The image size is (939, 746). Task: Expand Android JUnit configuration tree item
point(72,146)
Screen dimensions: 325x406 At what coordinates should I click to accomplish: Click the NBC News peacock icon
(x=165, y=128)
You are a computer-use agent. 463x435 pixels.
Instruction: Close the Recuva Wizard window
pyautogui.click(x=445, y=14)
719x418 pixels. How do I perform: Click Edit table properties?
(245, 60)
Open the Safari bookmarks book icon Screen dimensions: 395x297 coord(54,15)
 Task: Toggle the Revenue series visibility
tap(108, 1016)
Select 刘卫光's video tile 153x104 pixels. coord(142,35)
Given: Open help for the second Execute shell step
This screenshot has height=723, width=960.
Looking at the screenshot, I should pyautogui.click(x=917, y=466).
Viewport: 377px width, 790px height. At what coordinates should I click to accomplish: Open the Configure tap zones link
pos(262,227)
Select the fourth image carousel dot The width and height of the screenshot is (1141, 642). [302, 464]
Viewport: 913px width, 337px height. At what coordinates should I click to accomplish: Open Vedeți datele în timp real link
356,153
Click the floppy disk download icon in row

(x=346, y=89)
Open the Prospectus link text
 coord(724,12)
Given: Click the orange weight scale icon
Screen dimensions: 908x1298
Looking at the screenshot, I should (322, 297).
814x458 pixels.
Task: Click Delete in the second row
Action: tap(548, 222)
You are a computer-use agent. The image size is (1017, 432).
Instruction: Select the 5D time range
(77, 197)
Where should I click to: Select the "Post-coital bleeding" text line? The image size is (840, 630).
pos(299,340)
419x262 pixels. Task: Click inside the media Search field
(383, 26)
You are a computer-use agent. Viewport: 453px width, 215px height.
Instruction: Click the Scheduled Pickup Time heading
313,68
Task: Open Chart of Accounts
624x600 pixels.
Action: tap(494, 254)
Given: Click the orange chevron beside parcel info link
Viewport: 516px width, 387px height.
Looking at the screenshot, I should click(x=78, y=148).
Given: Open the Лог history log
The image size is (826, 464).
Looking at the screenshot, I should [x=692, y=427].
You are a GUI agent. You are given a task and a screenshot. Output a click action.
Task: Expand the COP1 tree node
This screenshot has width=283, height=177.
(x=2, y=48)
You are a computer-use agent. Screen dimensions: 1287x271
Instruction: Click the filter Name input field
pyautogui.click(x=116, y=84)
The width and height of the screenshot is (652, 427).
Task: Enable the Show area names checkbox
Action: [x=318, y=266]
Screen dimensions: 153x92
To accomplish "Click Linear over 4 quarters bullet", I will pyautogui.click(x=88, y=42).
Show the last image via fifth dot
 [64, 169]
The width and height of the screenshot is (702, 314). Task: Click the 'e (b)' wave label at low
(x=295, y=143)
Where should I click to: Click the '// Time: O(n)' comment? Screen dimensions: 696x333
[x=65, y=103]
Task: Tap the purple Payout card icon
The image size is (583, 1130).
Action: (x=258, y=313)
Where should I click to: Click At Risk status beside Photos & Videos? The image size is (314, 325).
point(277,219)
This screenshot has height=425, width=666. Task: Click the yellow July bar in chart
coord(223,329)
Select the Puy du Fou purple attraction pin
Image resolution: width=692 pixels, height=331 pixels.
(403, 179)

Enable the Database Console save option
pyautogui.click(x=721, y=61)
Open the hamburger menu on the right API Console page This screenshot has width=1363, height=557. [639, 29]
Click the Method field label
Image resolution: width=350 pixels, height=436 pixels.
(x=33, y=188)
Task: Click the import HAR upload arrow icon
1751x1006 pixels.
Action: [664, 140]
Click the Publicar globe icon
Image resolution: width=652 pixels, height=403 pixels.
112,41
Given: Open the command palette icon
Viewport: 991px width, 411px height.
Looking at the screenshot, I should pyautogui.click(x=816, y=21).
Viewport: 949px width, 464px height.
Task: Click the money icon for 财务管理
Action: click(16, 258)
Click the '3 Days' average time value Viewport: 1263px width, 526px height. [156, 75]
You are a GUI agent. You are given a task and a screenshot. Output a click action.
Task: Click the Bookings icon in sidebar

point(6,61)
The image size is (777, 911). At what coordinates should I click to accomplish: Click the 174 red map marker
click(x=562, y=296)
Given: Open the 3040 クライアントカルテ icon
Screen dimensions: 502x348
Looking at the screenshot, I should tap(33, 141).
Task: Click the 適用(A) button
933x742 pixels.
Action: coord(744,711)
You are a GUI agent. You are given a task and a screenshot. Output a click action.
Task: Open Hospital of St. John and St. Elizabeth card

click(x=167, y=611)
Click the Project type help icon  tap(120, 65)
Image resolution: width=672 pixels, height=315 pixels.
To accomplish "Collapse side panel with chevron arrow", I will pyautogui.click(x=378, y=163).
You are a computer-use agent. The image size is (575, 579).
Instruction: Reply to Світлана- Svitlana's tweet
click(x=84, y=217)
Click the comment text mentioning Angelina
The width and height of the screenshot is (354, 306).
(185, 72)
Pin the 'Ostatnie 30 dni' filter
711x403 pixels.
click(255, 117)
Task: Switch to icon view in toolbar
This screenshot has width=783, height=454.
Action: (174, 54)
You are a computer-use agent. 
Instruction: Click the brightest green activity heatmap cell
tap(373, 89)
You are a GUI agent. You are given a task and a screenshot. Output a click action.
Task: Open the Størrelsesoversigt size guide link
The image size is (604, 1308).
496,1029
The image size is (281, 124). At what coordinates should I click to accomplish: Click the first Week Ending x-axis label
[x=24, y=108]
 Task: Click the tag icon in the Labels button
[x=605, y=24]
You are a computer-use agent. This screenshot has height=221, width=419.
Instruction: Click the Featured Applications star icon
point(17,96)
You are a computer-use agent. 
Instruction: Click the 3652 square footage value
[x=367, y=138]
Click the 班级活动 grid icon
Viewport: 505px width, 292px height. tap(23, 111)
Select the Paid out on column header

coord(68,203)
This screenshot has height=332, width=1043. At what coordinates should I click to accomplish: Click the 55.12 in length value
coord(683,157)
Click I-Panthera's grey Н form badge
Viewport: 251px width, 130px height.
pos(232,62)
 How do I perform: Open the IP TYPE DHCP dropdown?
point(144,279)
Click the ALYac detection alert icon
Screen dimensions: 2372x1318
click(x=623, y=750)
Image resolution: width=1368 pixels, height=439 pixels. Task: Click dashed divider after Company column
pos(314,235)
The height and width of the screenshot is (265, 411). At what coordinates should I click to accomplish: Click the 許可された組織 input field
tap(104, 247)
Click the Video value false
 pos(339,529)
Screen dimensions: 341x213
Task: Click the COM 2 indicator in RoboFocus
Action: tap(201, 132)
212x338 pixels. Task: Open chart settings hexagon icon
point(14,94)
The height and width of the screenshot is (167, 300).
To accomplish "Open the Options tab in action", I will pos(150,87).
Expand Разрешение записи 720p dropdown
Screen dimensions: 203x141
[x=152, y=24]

──────────────────────────────

• **Exercise**
Print the data from the line containing "719x418 pixels. How" through the line containing "Select 刘卫光's video", including both of those lines and changing nothing.

• **Result for this task**
719x418 pixels. How do I perform: Click Edit table properties?
(245, 60)
Open the Safari bookmarks book icon Screen dimensions: 395x297 coord(54,15)
 Task: Toggle the Revenue series visibility
tap(108, 1016)
Select 刘卫光's video tile 153x104 pixels. coord(142,35)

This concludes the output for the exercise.